The Food and Drug Administration Safety and Innovation Act is intended, in part, to speed up the approval process for drugs and medical devices. (Image: Brian Brown/iStockphoto.com)
In a rare display of bipartisanship, the Senate has passed legislation that is expected to give the US Food and Drug Administration (FDA) about $6 billion in user fees from brand-name drug and medical device companies over the next 5 years. The legislation, the Food and Drug Administration Safety and Innovation Act (S 3187), which passed yesterday in a 92-4 vote, reauthorizes current law. It was approved earlier by the House, and President Obama is expected to sign it into law.
Historically, these user fees have funded the FDA’s approval process for drugs and medical devices.
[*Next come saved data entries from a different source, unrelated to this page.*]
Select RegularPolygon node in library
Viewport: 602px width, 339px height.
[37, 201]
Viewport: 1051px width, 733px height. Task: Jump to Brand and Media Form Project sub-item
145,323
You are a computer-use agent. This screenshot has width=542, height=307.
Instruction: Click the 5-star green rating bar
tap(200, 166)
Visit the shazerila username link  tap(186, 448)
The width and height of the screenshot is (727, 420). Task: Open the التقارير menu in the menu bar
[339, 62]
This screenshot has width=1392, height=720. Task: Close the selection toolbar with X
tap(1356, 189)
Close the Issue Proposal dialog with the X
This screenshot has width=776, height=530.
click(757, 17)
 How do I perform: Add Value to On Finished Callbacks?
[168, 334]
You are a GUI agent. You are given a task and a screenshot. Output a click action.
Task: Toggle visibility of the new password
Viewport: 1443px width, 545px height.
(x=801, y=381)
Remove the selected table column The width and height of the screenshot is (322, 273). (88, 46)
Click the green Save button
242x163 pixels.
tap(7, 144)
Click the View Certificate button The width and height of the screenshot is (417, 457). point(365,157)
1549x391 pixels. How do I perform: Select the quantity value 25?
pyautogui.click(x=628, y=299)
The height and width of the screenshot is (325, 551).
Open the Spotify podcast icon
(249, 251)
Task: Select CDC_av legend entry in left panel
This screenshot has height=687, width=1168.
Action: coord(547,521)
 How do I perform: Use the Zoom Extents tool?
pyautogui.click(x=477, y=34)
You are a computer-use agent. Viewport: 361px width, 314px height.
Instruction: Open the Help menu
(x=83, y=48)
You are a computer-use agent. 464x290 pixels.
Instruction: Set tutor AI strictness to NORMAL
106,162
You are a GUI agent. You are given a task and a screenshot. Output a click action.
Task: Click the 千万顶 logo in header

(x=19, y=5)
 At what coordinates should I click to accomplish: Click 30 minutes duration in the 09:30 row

Under the legislation approved Tuesday, the fees will also be used to bolster the agency’s safety oversight, in return for a speedier drug and medical device approval process. Additionally, the act allows the FDA to begin collecting user fees from companies making generic and biosimilar medicines (biological products that are demonstrated to be “biosimilar” to or interchangeable with an FDA-licensed biological product).
The Pew Charitable Trusts commended Congress for passing the legislation. “This legislation will, for the first time, enable the FDA to: regularly inspect foreign drug manufacturing facilities, which supply 80 percent of the ingredients in our medications; spur the development of new antibiotics specifically to treat serious and life-threatening infections; and actively monitor the safety of high-risk medical devices already on the market and promote innovation by streamlining the review process for new low- and medium-risk devices,” said Allan Coukell, director of medical programs at the Pew Health Group, in a release.
Although the legislation’s passage was being hailed by most, including the prescription drug and medical device trade associations, not everyone is pleased. “The most pressing prescription drug issue in our country today is that Americans pay, by far, the highest prices in the world for their medicine and millions of people cannot afford the medications their doctors prescribe,” said Sen Bernie Sanders (I, Vt), one of the senators who voted against the bill, in a statement. “I voted against this bill because it does far too little to address this crisis while it perpetuates a prescription drug system that continues to fail the American people.”